Background to Danger by Eric Ambler

First published in 1937

Everywhere Kenton goes, he seems to have the misfortune of finding a dead body with a knife protruding from its back. The police believe Kenton is responsible for at least one of the deaths, so he is on the run. His only chance to prove his innocence lies in recovering the photographs that a stranger gave him while he was on a train to Austria -- photographs he no longer possesses. Unfortunately for Kenton, at least two adversaries are also determined to find the photographs. As Kenton makes his way from Nuremberg to Linz to Prague, a journey that becomes more desperate by the minute, he tries to puzzle out the relationships between the various parties who are after the photographs. Along the way, he attempts to anticipate their next moves, the better to survive the journey.

This formula -- an innocent man caught in a web of intrigue must use his wits to save himself while thwarting the evildoers -- is the sort of thing that Alfred Hitchcock loved to film (Background to Danger was, in fact, filmed in 1943, but by Raoul Walsh).
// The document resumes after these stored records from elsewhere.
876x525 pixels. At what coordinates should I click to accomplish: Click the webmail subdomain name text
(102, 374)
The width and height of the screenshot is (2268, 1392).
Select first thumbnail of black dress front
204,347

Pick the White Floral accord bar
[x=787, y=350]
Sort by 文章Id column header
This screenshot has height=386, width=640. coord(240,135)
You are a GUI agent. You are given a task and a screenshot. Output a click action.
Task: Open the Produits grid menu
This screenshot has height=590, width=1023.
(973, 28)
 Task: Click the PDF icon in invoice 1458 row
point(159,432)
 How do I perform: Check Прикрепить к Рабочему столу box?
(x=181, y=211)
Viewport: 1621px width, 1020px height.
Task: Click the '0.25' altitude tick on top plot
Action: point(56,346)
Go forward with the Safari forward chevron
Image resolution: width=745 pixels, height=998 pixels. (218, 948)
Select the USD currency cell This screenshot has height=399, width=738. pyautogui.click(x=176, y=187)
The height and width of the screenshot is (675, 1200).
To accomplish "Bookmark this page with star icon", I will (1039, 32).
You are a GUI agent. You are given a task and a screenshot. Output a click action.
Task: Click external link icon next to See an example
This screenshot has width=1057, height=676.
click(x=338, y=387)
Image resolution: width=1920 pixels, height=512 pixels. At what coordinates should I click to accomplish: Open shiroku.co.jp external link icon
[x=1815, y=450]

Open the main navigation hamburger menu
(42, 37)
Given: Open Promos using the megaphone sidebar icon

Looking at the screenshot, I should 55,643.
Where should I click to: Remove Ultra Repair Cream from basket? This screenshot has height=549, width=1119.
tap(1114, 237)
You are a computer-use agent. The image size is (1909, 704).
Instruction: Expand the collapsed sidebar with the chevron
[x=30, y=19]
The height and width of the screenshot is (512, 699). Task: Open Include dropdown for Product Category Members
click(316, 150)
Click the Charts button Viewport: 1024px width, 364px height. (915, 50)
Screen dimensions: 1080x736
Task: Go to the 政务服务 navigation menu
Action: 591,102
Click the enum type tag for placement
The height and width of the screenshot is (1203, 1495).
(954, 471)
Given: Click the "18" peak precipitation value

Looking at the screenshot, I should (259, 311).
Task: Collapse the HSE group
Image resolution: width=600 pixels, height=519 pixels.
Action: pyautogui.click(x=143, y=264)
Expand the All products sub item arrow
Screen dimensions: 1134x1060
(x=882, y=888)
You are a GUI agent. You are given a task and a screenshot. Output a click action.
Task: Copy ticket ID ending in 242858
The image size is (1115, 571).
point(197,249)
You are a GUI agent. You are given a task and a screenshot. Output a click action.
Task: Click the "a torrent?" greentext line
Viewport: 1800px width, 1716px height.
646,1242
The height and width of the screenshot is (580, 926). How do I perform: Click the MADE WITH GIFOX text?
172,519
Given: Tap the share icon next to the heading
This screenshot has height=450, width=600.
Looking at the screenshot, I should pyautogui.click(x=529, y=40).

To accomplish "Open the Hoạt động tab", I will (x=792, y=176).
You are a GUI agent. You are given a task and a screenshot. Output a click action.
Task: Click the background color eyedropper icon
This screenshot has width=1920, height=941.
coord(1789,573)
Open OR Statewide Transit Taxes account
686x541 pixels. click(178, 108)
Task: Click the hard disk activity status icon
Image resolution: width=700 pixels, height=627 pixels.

Background to Danger has all the hallmarks of a black-and-white Hitchcock film: a brooding atmosphere, a strong sense of place, quirky characters, sharp dialog, and suspense that begins to build from the opening scene. Yet the plot wasn't formulaic when Eric Ambler wrote Background to Danger; Ambler is one of the formula's originators, and writers who subsequently followed the formula have rarely done it better than Ambler.

The plot (as we learn in the prologue, it all has to do with oil) is complex without becoming convoluted. Action scenes alternate with chapters that engage the intellect, producing a story that drives forward at a brisk pace without ever becoming mindless. Ambler didn't feel the need to bog down the text with unnecessary verbiage as have so many of his successors; the story is tight. This isn't Eric Ambler's best novel (my favorite so far is A Coffin for Dimitrios) but it is more entertaining than most of the thrillers written in more recent decades.